• [PROBLEM DESCRIPTION] In the forum thread on reading switch state, how many I/O pins in total would the matrix scan method use for 64 switches?

• [SOURCE DOCUMENT]
####################
Help: How to read switch state

Thread Starter

tomportland

Joined Dec 31, 2011
18
I think I got the idea. Thanks a million for the detailed explanation!

And Happy New Year to everyone!

Tom

Here is a schematic to illustrate how you would interrogate four switches using the matrix scan method. This would require two output pins and two input pins for a total of four pins. Of course, you would not do this for only four switches. For 64 switches, you would use 8 input/output pins and 8 input pins for a total of 16 I/O pins.




The buffers shown are not actual circuits. They are there just to indicate which lines are outputs and which are inputs.

To begin the scan, all eight U1 lines are set to INPUT mode.
All eight bits read back at U2 will be HIGH.
If U1A alone is set to OUTPUT LOW, inputs at U2 will read back a LOW for every CLOSED switch on the U1A line.
Repeat this for every U1 line in order to scan all switches.

(Have to modify to make U1 lines into INPUT mode when not being used to send LOW).
 

Thread Starter

tomportland

Joined Dec 31, 2011
18
I'm glad to hear that you think Uno will do the job. It has 14 digital I/O pins and 6 analog input pins. So I'm thinking to use 8 digital pins as output, 6 digital pins as input and 2 analog input pins as well. In this way, no toggle is needed. Am I correct?

Actually, to make the programming easier (but physical wiring might be harder since it's 8x8 squares), I could even use 10 digital pins as output and 6 analog pins as input and it will totally support 66 switches which is more than enough for this application (64 switches). What do you guys think?

Thanks again!

Tom


The Uno could do the job by including the ANALOGS for some of the inputs. Map them to a 1 or 0.
In fact with some electronics knowledge and using resistors each line of scan could be resolved to a single analog read (only mentioned for interests sake.)

Just remember to toggle the pin mode for the output scans.

Scan Line X
Change PinMode from input to output low
Read Inputs
Change PinMode back to input
Serial Output the captured data
< Register changes and indicate moves and all the Rest handled in Game Events on computer.>

Scan Next Line

You need the outputs pins to default into high impedance input mode or else you could have two outputs wired together which can be very bad.

For example if you were to misunderstand and just toggle the pins between high and low output it would cause a conflict and high currents between the output level pins that disagree. The Uno might survive this but it wouldn't like it and it sure wouldn't give you the results you want.
 

MMcLaren

Joined Feb 14, 2010
853
If you've got 64 switches, 32 of which may be closed at one time, I would think you'd need a diode in series with each switch in order to prevent false switch readings through back signal paths through closed switches, yes, no?
 
Last edited:

thatoneguy

Joined Feb 19, 2009
6,359
If you've got 64 switches, 32 of which may be closed at one time, I would think you'd need a diode in series with each switch (where it connects to the column and row lines) in order to prevent false switch readings through back tracks, yes, no?
####################
• [DATA LINES]
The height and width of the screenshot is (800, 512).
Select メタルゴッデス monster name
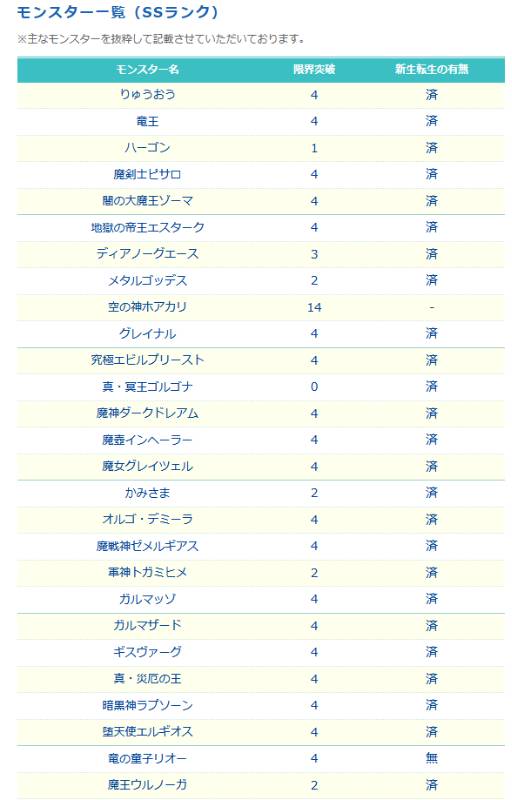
####################
• [RESPONSE TO THE TASK] 16 I/O pins: 8 input/output pins and 8 input pins.